## To be done
Update the listing lines below, starting at the line that contains "You are a computer-use agent. Image" and ending at the line that contains "Viewport: 837px width, 436px height.", by replacing "radio button" with "option button" and leaving everything else as it is. Give back only those lines.

## Source material
— BEGIN —

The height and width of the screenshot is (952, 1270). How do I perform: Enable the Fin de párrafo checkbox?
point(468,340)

— END —
— BEGIN —

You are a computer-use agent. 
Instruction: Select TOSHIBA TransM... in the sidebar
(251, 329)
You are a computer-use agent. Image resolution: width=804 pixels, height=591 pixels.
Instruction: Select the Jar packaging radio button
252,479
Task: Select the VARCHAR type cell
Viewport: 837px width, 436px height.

— END —
— BEGIN —

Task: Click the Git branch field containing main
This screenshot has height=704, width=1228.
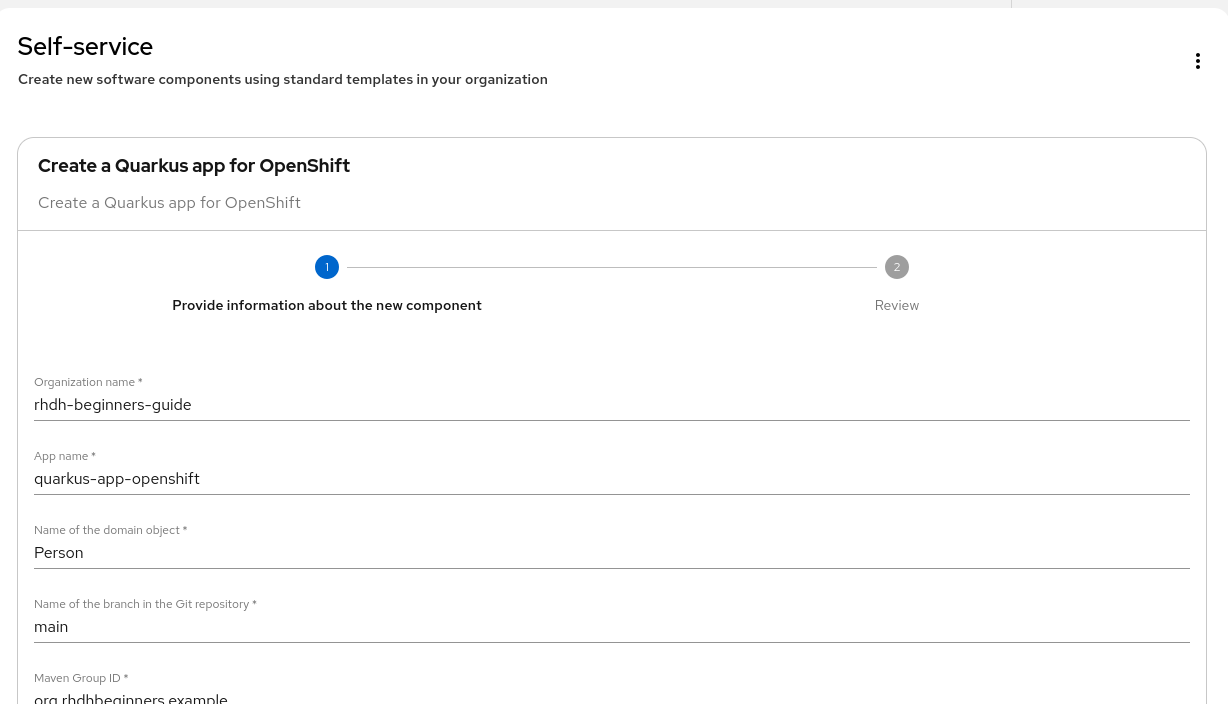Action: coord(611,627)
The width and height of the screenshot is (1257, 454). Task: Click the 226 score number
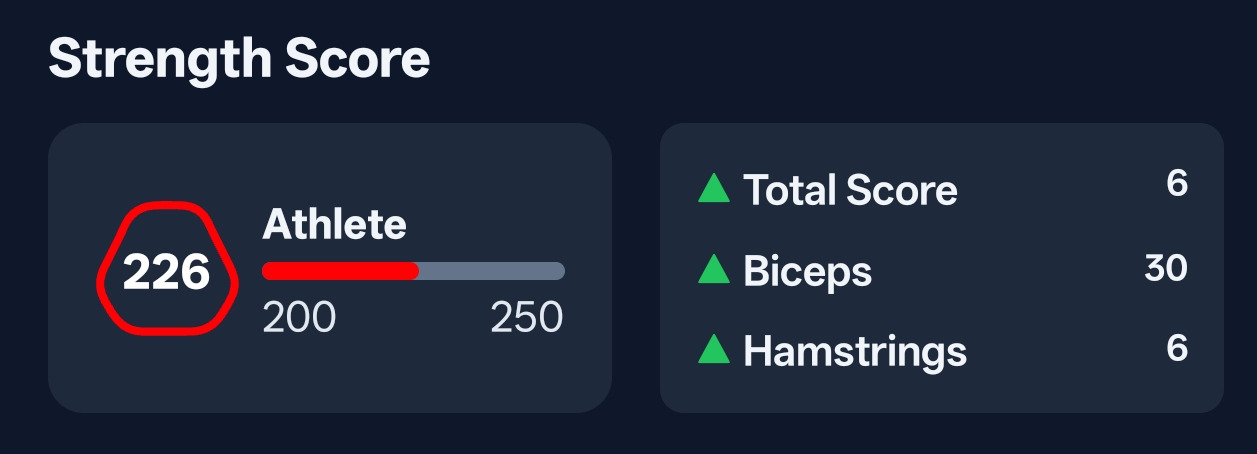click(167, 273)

— END —

## Written response
You are a computer-use agent. Image resolution: width=804 pixels, height=591 pixels.
Instruction: Select the Jar packaging option button
252,479
Task: Select the VARCHAR type cell
Viewport: 837px width, 436px height.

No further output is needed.